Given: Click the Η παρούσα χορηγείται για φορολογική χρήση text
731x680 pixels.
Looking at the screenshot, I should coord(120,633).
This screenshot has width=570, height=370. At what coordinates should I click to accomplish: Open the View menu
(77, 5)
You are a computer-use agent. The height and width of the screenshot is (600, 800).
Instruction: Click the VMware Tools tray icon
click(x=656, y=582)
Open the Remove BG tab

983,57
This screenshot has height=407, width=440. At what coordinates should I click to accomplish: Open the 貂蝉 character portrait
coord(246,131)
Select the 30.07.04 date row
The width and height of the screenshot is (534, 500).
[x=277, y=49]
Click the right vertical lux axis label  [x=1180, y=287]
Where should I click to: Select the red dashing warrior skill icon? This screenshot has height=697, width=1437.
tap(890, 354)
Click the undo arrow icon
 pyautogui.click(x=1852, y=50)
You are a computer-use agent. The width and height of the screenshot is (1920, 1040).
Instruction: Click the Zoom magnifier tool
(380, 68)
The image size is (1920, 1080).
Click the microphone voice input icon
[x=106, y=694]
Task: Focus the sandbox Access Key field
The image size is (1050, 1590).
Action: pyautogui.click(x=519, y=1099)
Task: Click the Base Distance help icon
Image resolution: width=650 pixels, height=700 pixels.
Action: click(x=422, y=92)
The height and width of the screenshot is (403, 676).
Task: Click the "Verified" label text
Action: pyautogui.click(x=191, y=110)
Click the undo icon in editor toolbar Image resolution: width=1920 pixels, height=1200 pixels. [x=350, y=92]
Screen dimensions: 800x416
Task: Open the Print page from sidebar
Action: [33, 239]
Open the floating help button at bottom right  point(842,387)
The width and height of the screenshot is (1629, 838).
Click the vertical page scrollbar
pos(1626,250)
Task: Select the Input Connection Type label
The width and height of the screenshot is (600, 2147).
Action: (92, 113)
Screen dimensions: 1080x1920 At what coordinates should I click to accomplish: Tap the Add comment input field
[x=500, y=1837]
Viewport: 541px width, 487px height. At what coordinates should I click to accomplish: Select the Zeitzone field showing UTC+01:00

What is being asked:
Reproduce all of the records above with every occurrence of "icon" changed to "symbol", keeping everything else unchanged.

Reply to the task:
Given: Click the Η παρούσα χορηγείται για φορολογική χρήση text
731x680 pixels.
Looking at the screenshot, I should coord(120,633).
This screenshot has width=570, height=370. At what coordinates should I click to accomplish: Open the View menu
(77, 5)
You are a computer-use agent. The height and width of the screenshot is (600, 800).
Instruction: Click the VMware Tools tray symbol
click(x=656, y=582)
Open the Remove BG tab

983,57
This screenshot has height=407, width=440. At what coordinates should I click to accomplish: Open the 貂蝉 character portrait
coord(246,131)
Select the 30.07.04 date row
The width and height of the screenshot is (534, 500).
[x=277, y=49]
Click the right vertical lux axis label  [x=1180, y=287]
Where should I click to: Select the red dashing warrior skill symbol? This screenshot has height=697, width=1437.
tap(890, 354)
Click the undo arrow symbol
 pyautogui.click(x=1852, y=50)
You are a computer-use agent. The width and height of the screenshot is (1920, 1040).
Instruction: Click the Zoom magnifier tool
(380, 68)
The image size is (1920, 1080).
Click the microphone voice input symbol
[x=106, y=694]
Task: Focus the sandbox Access Key field
The image size is (1050, 1590).
Action: pyautogui.click(x=519, y=1099)
Task: Click the Base Distance help symbol
Image resolution: width=650 pixels, height=700 pixels.
Action: click(x=422, y=92)
The height and width of the screenshot is (403, 676).
Task: Click the "Verified" label text
Action: pyautogui.click(x=191, y=110)
Click the undo symbol in editor toolbar Image resolution: width=1920 pixels, height=1200 pixels. [x=350, y=92]
Screen dimensions: 800x416
Task: Open the Print page from sidebar
Action: [33, 239]
Open the floating help button at bottom right  point(842,387)
The width and height of the screenshot is (1629, 838).
Click the vertical page scrollbar
pos(1626,250)
Task: Select the Input Connection Type label
The width and height of the screenshot is (600, 2147).
Action: (92, 113)
Screen dimensions: 1080x1920 At what coordinates should I click to accomplish: Tap the Add comment input field
[x=500, y=1837]
Viewport: 541px width, 487px height. At what coordinates should I click to accomplish: Select the Zeitzone field showing UTC+01:00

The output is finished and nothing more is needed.